Text provided:
════════════════

As it was, it was probably inevitable that someone from the Iberian kingdoms, specifically someone serving the joint crown of Castille and Aragon would have sailed to this side of the world. The technology of the European late middle ages was largely imported through the Arab world, of which Iberia … until the fateful year of 1492, was still a part. The mercantile kingdom of Aragon had been losing its access to the middle east, and though the middle east to China and India, for over a century (having once competed sucessfully with Genoa and Venice, even holding Athens for a time). Between the Ottoman expansion into North Africa, and it’s understandable ideological war with the Christian “reconquista” of their territories in Iberia, and the Portuguese having worked out a way to by-pass the old “Silk Road” route to acquire goods from China and India, Aragon would be in decline without finding their own short-cut to what was the major “industrial heartland” of the era.

While still a wealthy nation, Aragon didn’t have the muscle to expand its business. That is until there was a stratigic merger… i.e…. a royal marriage. Ferdinand II of Aragon brought in cash and business saavy to Isabella of Castille’s manpower and military strength. The Ottomans already had access to the “far east”, Genoa and Venice weren’t hung up on religious ideology when it came to business, England was a weak minor northern power (and recovering from a century of civil wars), Scotland and the Scandinavia were a mess… and France seemed satisfied to get its Renassance fix via the Italian peninsula. Leaving… “Spain” (i.e. Castille and Aragon) and Portugal as the contenders for the Atlantic-Asian trade.

So… with Portugal having established a workable, if somewhat circuitous route to east Asia, “Spain’s” search for a faster route makes perfect sense. Despite Washington Irving’s 1828 “A History of the Life and Voyages of Christopher Columbus”, and generations of American school mar’ms, it wasn’t that Columbus knew better than everyone else, and the world was round, or… as we have it the the contemporary spirit of “debunking” the figures held up by the “great men” school of history… Columbus was just a fool who couldn’t do math and under-calculated the circumference of the earth by a few thousand kilometers. Or, had plain dumb luck.

════════════════

Material supplied:
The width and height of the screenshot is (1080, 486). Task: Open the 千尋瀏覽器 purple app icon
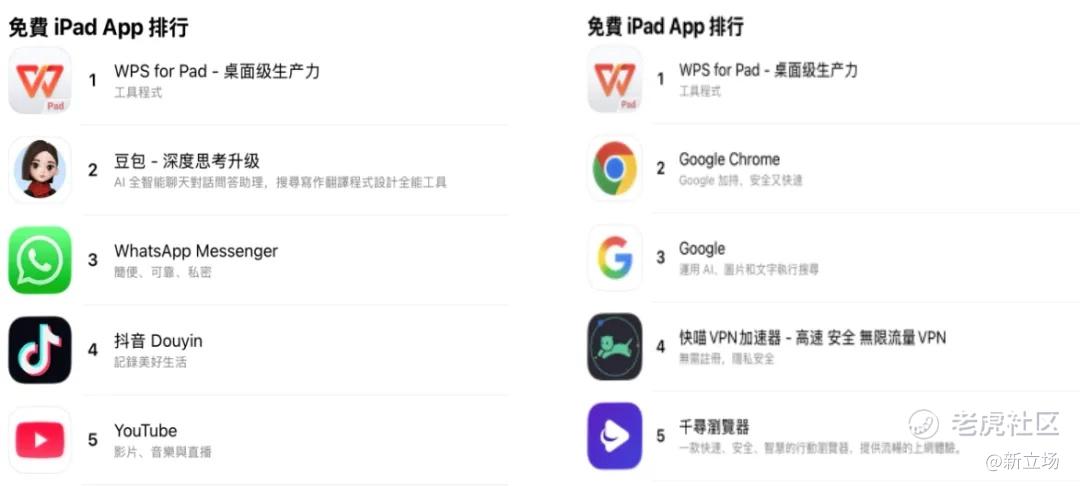pyautogui.click(x=614, y=436)
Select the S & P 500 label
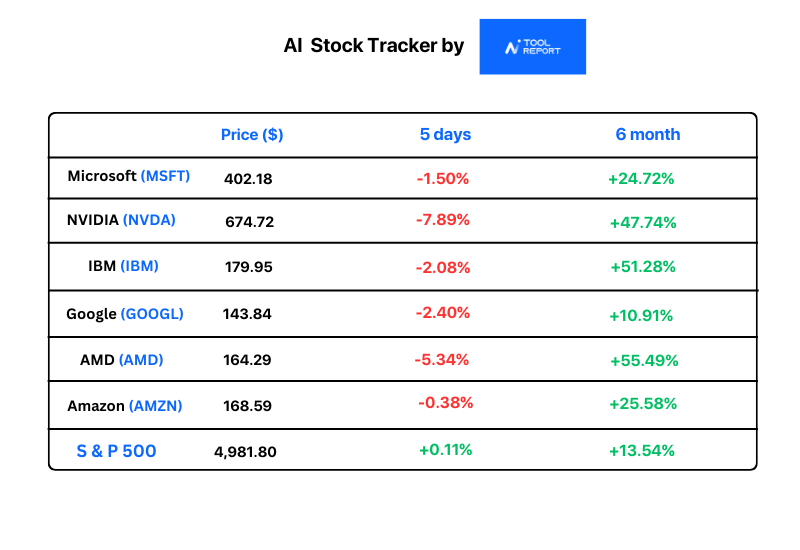The height and width of the screenshot is (550, 800). tap(116, 451)
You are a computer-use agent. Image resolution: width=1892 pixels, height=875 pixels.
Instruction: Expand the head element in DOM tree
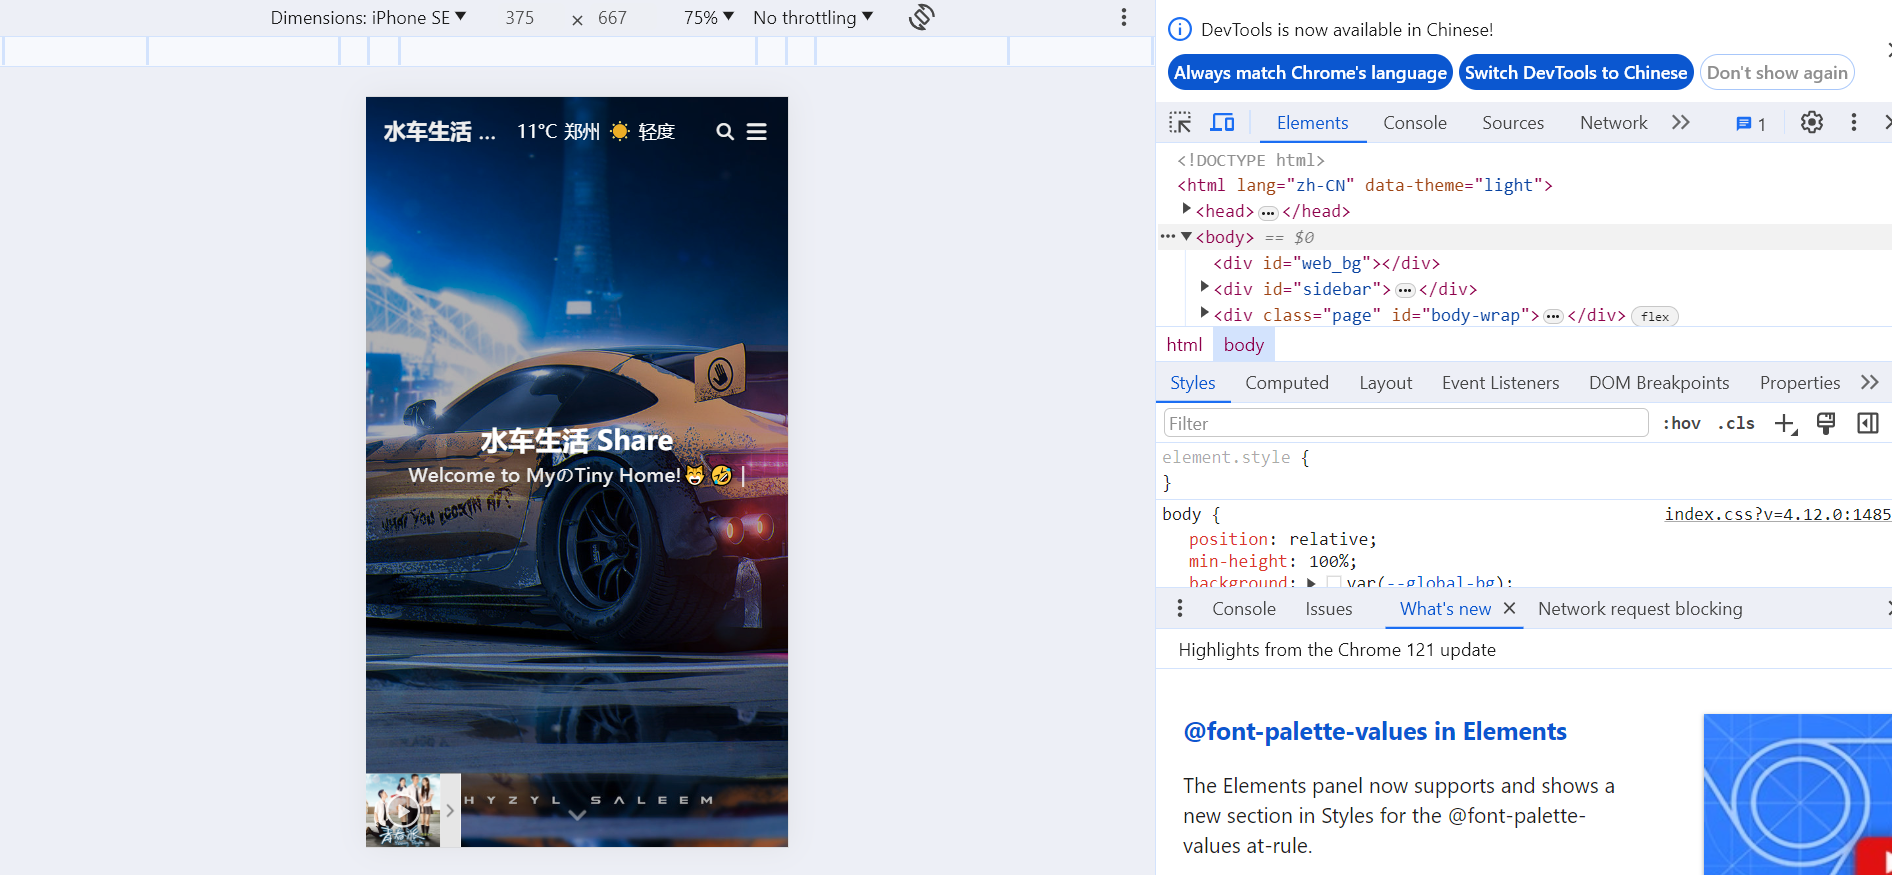pyautogui.click(x=1187, y=210)
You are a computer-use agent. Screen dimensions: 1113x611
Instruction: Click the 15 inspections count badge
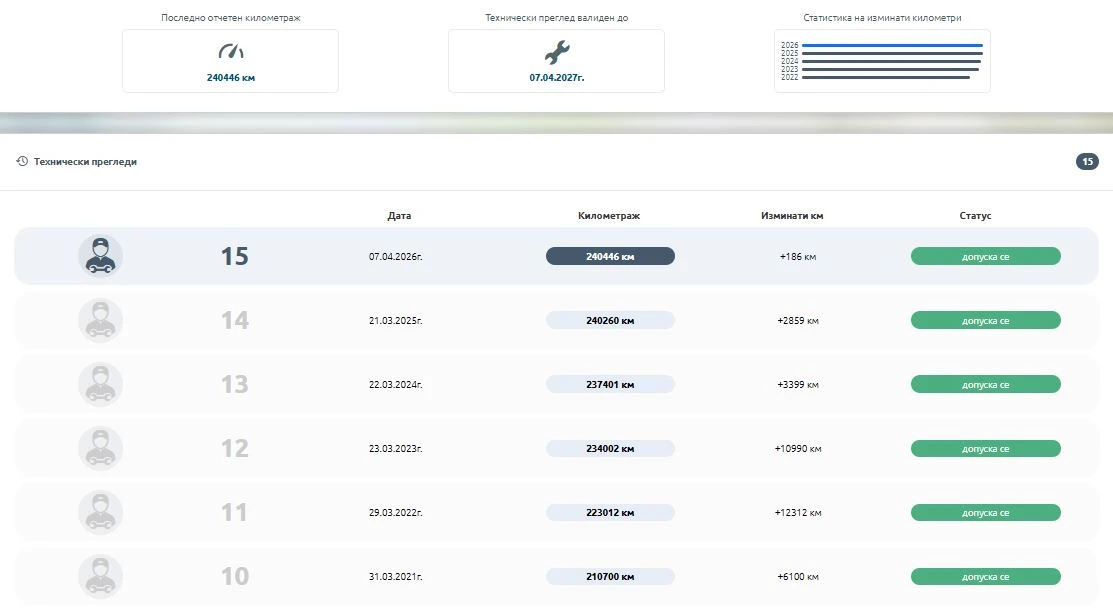click(1087, 162)
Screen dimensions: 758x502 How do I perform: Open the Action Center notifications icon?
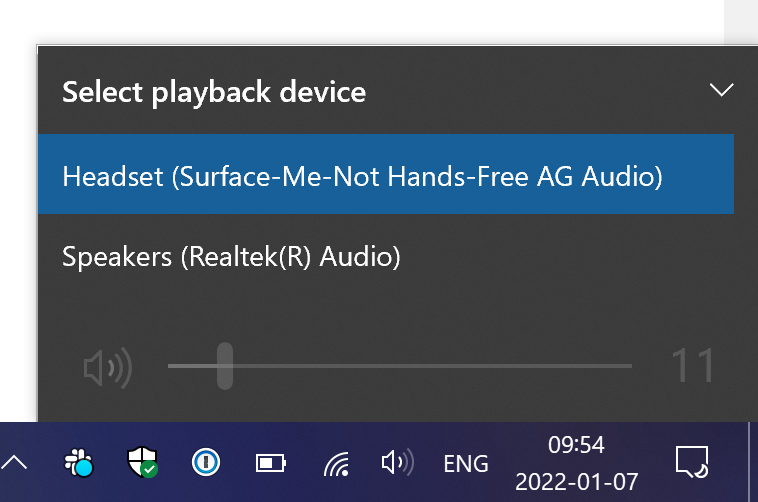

════════════════

What is expected:
Continue the passage on Castile, Aragon and the search for a sea route to Asia, picking up after its last sentence, "Or, had plain dumb luck."

Output of the task:
More logical is that maps and globes of the time had the circumference about right but either over-estimated the land mass of Asia, or — as a few did — showed North American land-masses somewhere about where they should be, but without any real detail of whether they were part of Asia, or just close to Asia. The “Erdesfel”, a globe made by the Bohemian Martin Beheim (and employee of those exploratory Portuguese) shows “Cipango”… Japan… about where Mexico City sits. And Ferdinand and Isabella … while they may have been busy with the rash decision to put in motion their final solution for the Jews (something building for a very long time) sending out some obscure skipper Columbus in search of a shorter route to Asia was a high risk investment (and required going to private creditors) and one can safely assume they did their due dilligence. Say what you will about the pair, they weren’t stupid, or naive.

Columbus died still thinking he was “this close” to Asia. And he’d made an absolutely terrible administrator of his colony. A monster if you like… in the way 15th century petty tyrants tended to be. We have no clue as to how Eric the Red, or Muhammad Ibi Qu, or Saint Brendan, or any of the other earlier (sometimes merely conjectural) old worlders treated their new world neighbors. Nor does it matter, any more than it does how Columbus himself acted (one hopes they were better).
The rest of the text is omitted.